Граф Торнуик завернул за угол, и мистер Хопскотч тотчас подошел к нему.

– Извините, что беспокою, милорд, но принц отправил вам несколько писем с требованием приехать в Лондон, а вы все их проигнорировали.

– Молю принца о прощении, – произнес Харрисон, оглядывая свою грязную рубашку и бриджи. – Было немного затруднительно читать корреспонденцию в таком доме, как мой.

Мистер Хопскотч откашлялся и продолжил:

– Уверен, что так, милорд. Все мы сожалеем по поводу пожара. Принц уже понял свою ошибку, когда просил вас немедленно прибыть в Лондон после смерти ваших родных, и передает свои извинения за неверное суждение о вас. Но с тех пор прошло более трех месяцев. Принц обеспокоен и требует вашего возвращения в Лондон к началу сезона, а именно на следующей неделе.

– Это будет нелегко, – со вздохом ответил Харрисон. – Вы же видите, что перестройка Торнуика только началась. Я нужен здесь. Пожалуйста, передайте принцу мои извинения.

– Боюсь, на этот раз он не потерпит отказа, милорд. Вы должны дать слово, что будете на первом балу сезона, иначе… – Визитер, смутившись, умолк.

Харрисон же, прищурившись, взглянул на него и осведомился:

– Иначе – что?

Мистер Хопскотч вскинул руку и дважды щелкнул пальцами. В следующее мгновение появились четверо стражей – по два с каждой стороны экипажа. У всех имелось короткоствольное ружье с раструбом. На поясах же висели шпаги.
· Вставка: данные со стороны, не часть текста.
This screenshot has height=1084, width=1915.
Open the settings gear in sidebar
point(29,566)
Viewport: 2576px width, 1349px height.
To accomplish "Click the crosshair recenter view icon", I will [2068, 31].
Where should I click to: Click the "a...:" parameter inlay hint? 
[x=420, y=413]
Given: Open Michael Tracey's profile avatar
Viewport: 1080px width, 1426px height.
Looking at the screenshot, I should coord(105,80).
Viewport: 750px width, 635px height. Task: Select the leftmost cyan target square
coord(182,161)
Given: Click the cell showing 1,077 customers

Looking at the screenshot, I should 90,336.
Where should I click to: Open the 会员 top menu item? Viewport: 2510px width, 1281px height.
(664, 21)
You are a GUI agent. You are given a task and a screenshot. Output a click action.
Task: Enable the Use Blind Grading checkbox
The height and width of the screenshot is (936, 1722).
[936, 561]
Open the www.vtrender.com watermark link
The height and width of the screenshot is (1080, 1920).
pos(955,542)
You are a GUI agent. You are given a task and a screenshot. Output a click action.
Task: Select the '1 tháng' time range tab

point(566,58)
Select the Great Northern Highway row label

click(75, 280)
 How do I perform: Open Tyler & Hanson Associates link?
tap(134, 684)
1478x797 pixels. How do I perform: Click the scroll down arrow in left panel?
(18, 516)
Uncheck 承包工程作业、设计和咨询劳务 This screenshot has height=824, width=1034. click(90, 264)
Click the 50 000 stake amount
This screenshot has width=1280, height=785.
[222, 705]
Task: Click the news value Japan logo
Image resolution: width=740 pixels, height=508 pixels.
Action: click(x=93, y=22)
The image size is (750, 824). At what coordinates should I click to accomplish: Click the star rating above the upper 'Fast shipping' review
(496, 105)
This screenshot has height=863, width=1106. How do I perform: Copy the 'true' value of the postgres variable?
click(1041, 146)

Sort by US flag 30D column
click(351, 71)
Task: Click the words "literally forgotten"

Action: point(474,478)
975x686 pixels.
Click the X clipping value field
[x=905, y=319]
А Хопскотч, пристально глядя на хозяина руин, проговорил:

– Иначе эти люди исполнят приказ. А приказано им препроводить вас прямиком в Ньюгейт.

Харрисон криво усмехнулся. Очевидно, ему следовало еще долго учиться, чтобы стать настоящим графом. А для начала он должен понять: когда принц приказывает, надо подчиняться.

– Значит, тюрьма? – спросил Харрисон. – Тюрьма за то, что проигнорировал приказ принца? Слишком уж сурово для цивилизованного общества, не так ли?

– Видите ли, милорд, – произнес Хопскотч, – принц считает, что дал вам достаточно времени на оплакивание родных, и теперь настаивает, чтобы вы исполнили долг англичанина и графа. Он хочет, чтобы вы немедленно женились и произвели на свет наследника.

– Жениться? – ухмыльнулся Харрисон. – Принц, должно быть, шутит. Неужели он полагает, что я способен привезти молодую жену сюда, в Торнуик?

– Принц все понимает, милорд. Но вы должны понять, что если скончаетесь, не произведя на свет наследника, то титул перейдет к вашему кузену Гилфойлу. Принц сделает все возможное, чтобы этого не случилось.